I'm doing a modified SN2 strategy to adjust for the following. I needed a 2-week break after finals. Besides ECs and a little bit of a social life, I have no other commitments beyond MCAT prep. That said, I've concentrated all my EC commitments on one day each week, so it will be an exhausting day. It will be pretty pathetic if I'm not ready for the test in August, but it's a distinct possibility!
Here's the exact materials I have:
1. EK 1001: Gen Chem, O-chem, Physics.
2. EK 101 VR Passages.
3. TPR Hyperlearning Verbal Workbook.
4. TPR Hyperlearning Biological Sciences.
5. TBR: All four science subjects.
6. 9 past GMAT reading comprehension tests. Given to me by somebody else.
After taking a couple of of the Physics passages, I clearly understand that while we need to review the science material, it shouldn't be the main focus.

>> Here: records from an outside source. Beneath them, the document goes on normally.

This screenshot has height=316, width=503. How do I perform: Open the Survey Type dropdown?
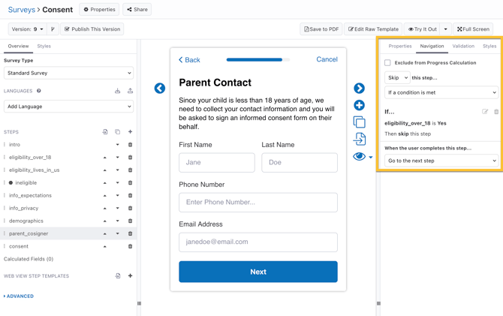click(x=68, y=74)
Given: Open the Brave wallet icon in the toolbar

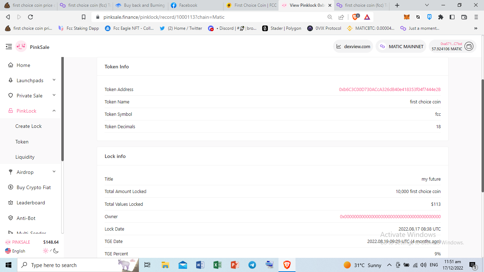Looking at the screenshot, I should tap(464, 17).
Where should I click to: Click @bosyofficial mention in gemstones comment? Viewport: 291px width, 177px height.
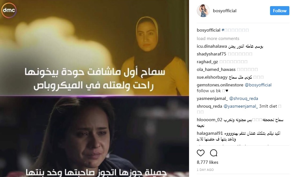tap(258, 85)
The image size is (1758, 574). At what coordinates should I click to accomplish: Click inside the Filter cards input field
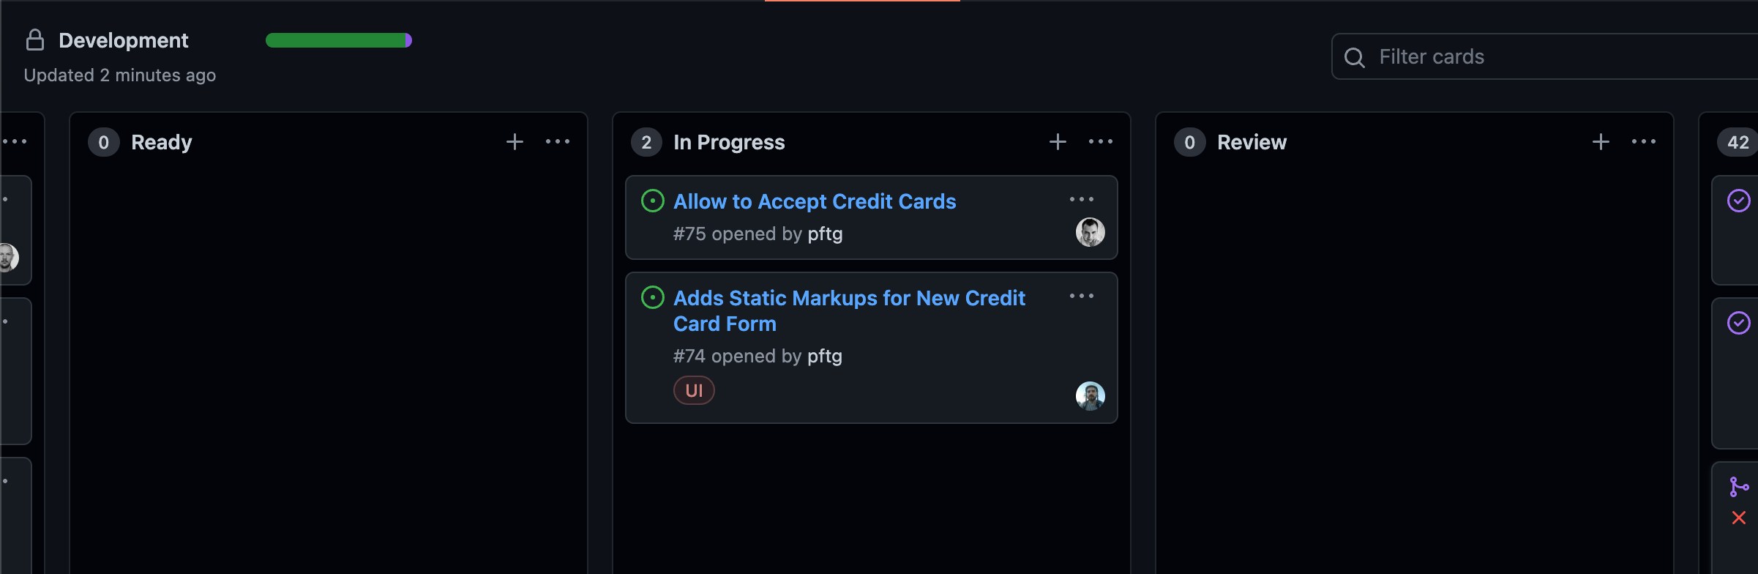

VR has been pretty humbling in my experience. I've done extremely well in SAT verbal and consider myself a good reader. Experimented with different approaches, settled on one. What's really frustrating to me is that it seems that there is little coherence in what should be the right answer. For some answers, the right answer is justified by what is explicitly in the passage (worded differently). For other right answers, gratuitous statements are made in them that can't be backed up by the text directly or indirectly. Here's an example of a right answer from an EK passage:
Right Answer: Though state hospital costs
compose the bulk of New York's costs, these costs will be relatively unaffected by changing to a competitive system.
This would have been my preferred choice, however, nowhere in the passage was it conclusively stated or inferred that hospital costs were the bulk of the state's expenditures. So I didn't choose it. Yet I was wrong. And in other questions, they justify the right answer based on direct/indirect support in the passage. Someone shoot me.